There's some ambiguity around the endpoints of these paths. It looks like you've defined them as being in the centers of the street intersections at the initial and final endpoints (which is pretty extreme jaywalking). I had thought of each endpoint as being at one of the 4 corners of an intersection, which affects the path length, as well as the optimal path choices. In this case, the specific start and finish corners would need to be specified in order for the problem to be well-defined. In either case, you can think of these distances as the result of running a string along the segments of the path, then pulling it taught (assuming each block has buildings at its corners to stop the string). Tom Gareth McCaughan writes:
On 18/10/2020 21:39, Marc LeBrun wrote:
=Keith F. Lynch Envision the roads having, not zero width, but infinitesimal width.
It sounds fascinating, but I'm really having trouble picturing this. Are the grid points at the intersections of these narrow-most roads? Are the jays walking "diagonally" along them or across them or what? You imply the shortest path from 0,0 to 2,2 goes thru 1,1. But why? Given some arbitrary path from A to B, how do we compute its length? Can you help by providing some worked examples or the like? Thanks!
A shortest path from (0,0) to (2,2) goes (0,0) (1-h,h) (1+h,1-h) (2-h,1+h) (2,2) where h is half the width of the roads.

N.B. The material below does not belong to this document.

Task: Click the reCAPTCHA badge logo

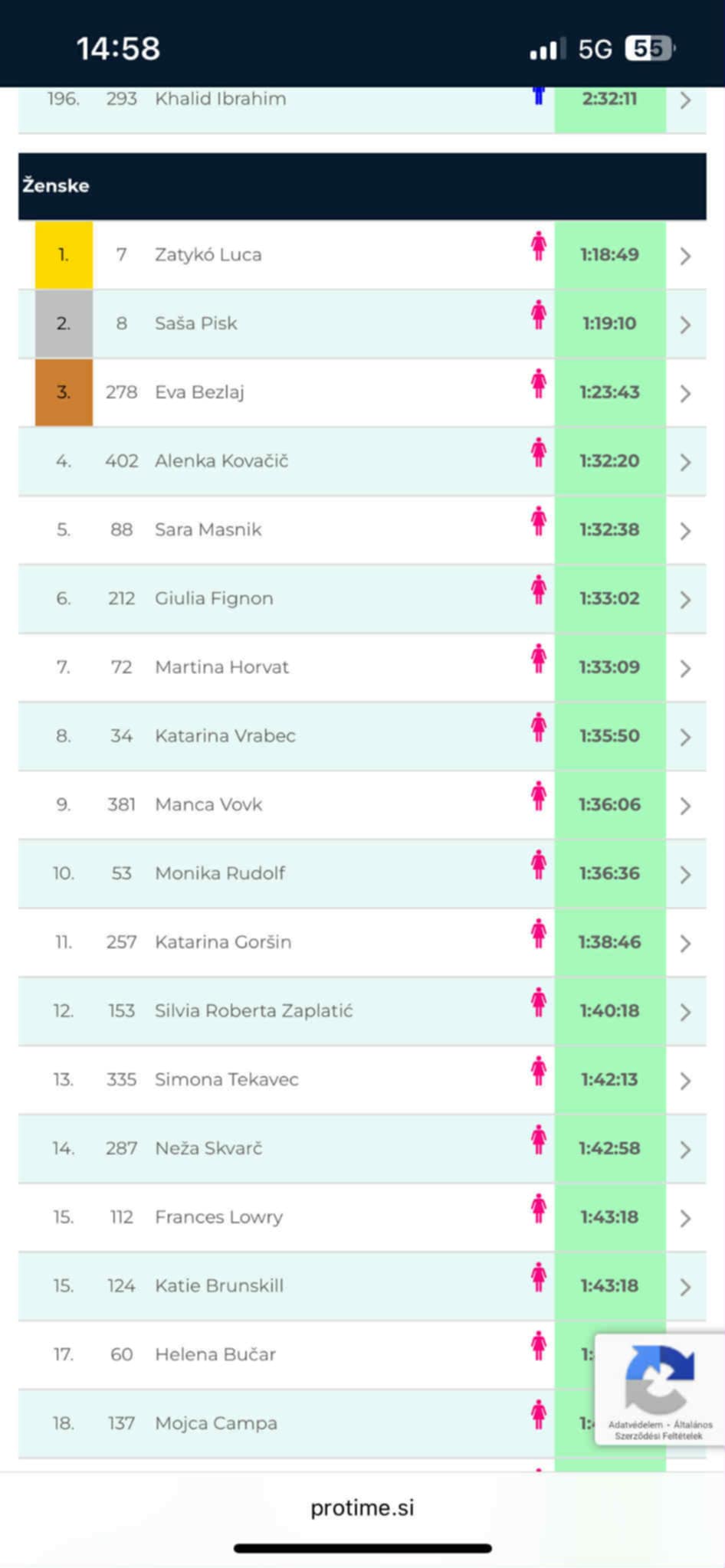Action: (x=659, y=1379)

The total distance is some unpleasant thing involving square roots of quadratics in h, but e.g. with h=0.001 it's about 3.994 whereas the path that goes (0,0) - (2-h,h) - (2,2) has length about 3.998.

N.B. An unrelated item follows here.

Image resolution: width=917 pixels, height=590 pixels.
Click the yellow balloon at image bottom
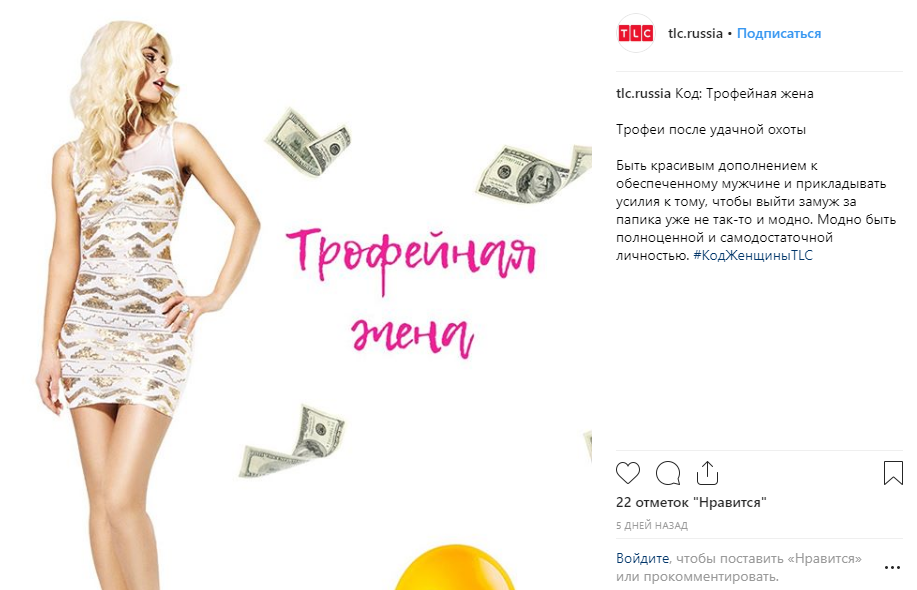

Taking a route that stays nearer to a straight line lets you cut the corners slightly more effectively.
I'm not sure it's actually correct to say that this rewards staying closer to the straight line, though, because I think really all it's doing is rewarding _alternation_ between going north and going east, and in general there will be lots of equally-good paths, some of which will stay much closer than others to the straight-line path.